Now does any of this mean we should be punishing 6 year old girls for wearing short shorts? Absolutely not. They are CHILDREN. But when it comes to teenagers, biologically speaking they really AREN’T children anymore. So is there a place for dress codes in schools? I’m inclined to say yes, largely because it’s an environment meant for LEARNING & is basically the teenager’s equivalent of a job. And as adults most of us don’t wear provocative clothing to work because it’s just not the place for that, right? The question of course is where do we draw the lines? And how we do it in such a manner than we aren’t sending damaging messages to girls that their education isn’t as important as not distracting boys? How do we teach boys (& girls) that girls are more than their various “assets”? How do we raise boys to respect girls regardless of their choice of clothing? And whatever rules we agree on, how do we make sure that they are enforced equitably? (Also, can we make sure that we aren’t issuing uniforms for girls sports that would violate the dress code?
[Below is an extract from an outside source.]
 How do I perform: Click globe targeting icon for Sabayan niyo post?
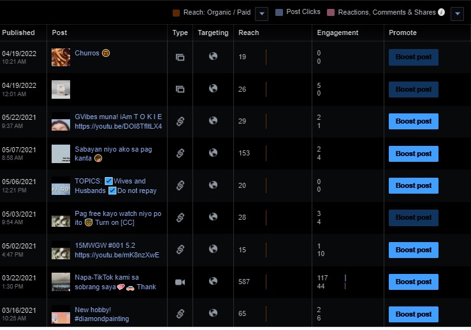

Because that’s sending incredibly mixed messages.)
I don’t have the answers. I’m just trying to start a discussion here because this is a subject that is really difficult for me. I feel so conflicted because I can see good points on both “sides” of the issue (as with most things). I definitely got angry reading about many of my friends’ experiences as teenagers & getting in trouble for things that to me seem completely ridiculous. It’s not like any of them showed up to school in a bikini or a tube top & a miniskirt a la Britney Spears! It’s certainly disturbing to think that Confederate flags were often ignored- despite the fact that they were worn at least partly to intimidate black students- but girls’ legs were frequently deemed too sexy for school. Please. Let’s get our priorities straight here.
So what do you think? Does any of this make sense? Am I being sexist against my own gender? I’m really trying not to be but I’m also trying to be realistic & not fight biology here. Thoughts?